# Belly Boat Ruderbefestigung, wie nachbauen?



## Kotzi (20. Mai 2012)

Hallo,
ich bin gerade auf Ebay auf folgende Auktion gestoßen:

http://www.ebay.de/itm/Belly-Boot-viel-zubehor-TOP-/290712057824?pt=Angelzubehör&hash=item43afc9f7e0

Nun stellen sich mir folgende Fragen :

1. Ist man mit Rudern wirklich schneller unterwegs als mit Flossen?

2. Wieso haben das nicht mehr BB Fahrer? Mmn verspricht das einen Sicherheitszuwachs sowie Kraftentlastung.

3. wie könnte man sowas selber bauen?

Womit ich mehr zu Punkt 3 schreiben will.
Da ich momentan stark am planen bin mir in ein paar
Monaten so ein Ding zuzulegen wenn alles passt, jedoch ein Fauler Hund bin, ist der Gedanke Ruder an so ein Ding zu basteln sehr verlockend.

Hat wer damit schon Erfahrungen? 

Mfg


----------



## Bondex (20. Mai 2012)

*AW: Belly Boat Ruderbefestigung, wie nachbauen?*

ich denke das könnte sehr störed beim Fischen sein wenn man de Hände zum Rudern brauchen würde. Die Paddel sind eher was für Angelkajaks. Die sind schneller weil sie weniger Widerstand im Wasser haben nicht weil sie mit den Armen gerudert werden. Übigens gibt´s die Dinger auch schon mit Fußtretantrieb wie bei einem Tretboot. Hat den Vorteil auch hier die Hände frei zu haben und man kann vor oder rückwärts fahren. Sowas kostet um die 1800 Euro


----------



## Kotzi (21. Mai 2012)

:: Rohdaten ::

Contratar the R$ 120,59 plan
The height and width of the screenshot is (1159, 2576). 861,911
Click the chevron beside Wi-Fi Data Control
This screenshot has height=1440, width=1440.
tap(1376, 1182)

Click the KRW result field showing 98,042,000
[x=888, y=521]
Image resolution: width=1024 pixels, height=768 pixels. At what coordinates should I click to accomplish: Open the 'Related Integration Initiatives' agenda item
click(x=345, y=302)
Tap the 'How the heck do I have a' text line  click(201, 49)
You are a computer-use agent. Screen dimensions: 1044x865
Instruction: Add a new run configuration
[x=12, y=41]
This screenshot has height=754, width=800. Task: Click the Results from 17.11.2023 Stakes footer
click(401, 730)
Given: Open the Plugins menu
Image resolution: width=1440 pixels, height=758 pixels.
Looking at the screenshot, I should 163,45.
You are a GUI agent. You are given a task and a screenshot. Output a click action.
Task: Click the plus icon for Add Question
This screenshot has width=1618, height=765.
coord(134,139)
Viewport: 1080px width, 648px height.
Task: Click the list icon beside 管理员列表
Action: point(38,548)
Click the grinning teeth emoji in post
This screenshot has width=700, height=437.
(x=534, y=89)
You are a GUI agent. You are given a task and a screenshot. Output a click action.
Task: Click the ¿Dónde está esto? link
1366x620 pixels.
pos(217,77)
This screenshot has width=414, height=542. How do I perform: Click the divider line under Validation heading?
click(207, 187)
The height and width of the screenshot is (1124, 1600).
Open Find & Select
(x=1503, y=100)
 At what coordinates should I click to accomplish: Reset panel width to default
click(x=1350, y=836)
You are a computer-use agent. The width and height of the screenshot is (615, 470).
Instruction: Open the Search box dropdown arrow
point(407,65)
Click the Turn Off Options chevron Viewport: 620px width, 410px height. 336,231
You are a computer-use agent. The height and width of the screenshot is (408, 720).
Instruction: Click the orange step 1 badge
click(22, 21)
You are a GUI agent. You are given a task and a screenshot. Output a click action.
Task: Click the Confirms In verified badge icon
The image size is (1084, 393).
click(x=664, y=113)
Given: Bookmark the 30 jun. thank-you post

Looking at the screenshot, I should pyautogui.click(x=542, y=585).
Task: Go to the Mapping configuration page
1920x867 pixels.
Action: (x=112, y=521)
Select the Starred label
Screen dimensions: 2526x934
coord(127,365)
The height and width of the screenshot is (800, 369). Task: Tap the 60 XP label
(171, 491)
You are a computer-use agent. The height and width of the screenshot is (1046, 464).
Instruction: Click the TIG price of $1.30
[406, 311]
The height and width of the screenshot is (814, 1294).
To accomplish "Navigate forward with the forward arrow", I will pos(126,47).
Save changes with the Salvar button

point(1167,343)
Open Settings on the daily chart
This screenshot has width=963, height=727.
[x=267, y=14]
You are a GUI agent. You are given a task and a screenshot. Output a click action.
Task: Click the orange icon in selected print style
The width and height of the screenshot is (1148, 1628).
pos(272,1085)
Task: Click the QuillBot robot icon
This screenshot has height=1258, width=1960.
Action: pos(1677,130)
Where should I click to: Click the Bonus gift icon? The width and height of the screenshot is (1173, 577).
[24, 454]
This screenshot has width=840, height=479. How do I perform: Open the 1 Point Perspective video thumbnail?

:: Zu erledigende Aufgaben ::
1) Stimmen diese Aussagen mit der Forendiskussion überein? Antworte jeweils mit Ja oder Nein und zitiere die entscheidenden Worte wörtlich.
(a) Bondex meint, Paddel passen eher zu Angelkajaks.
(b) Nach Bondex sind Angelkajaks schneller, weil man sie mit den Armen rudert.
(c) Nach Bondex kostet ein Gerät mit Fußtretantrieb ungefähr 1800 Euro.
2) Gib aus der Forendiskussion den Abschnitt von „1. Ist man mit“ bis einschließlich „sowas selber bauen?“ wortgetreu wieder.
Die Datensätze haben mit der Forendiskussion nichts zu tun.

:: Lösungen je Aufgabe ::
1)
(a) Ja: „Die Paddel sind eher was für Angelkajaks.“
(b) Nein: „Die sind schneller weil sie weniger Widerstand im Wasser haben nicht weil sie mit den Armen gerudert werden.“
(c) Ja: „Sowas kostet um die 1800 Euro“

2)
1. Ist man mit Rudern wirklich schneller unterwegs als mit Flossen?

2. Wieso haben das nicht mehr BB Fahrer? Mmn verspricht das einen Sicherheitszuwachs sowie Kraftentlastung.

3. wie könnte man sowas selber bauen?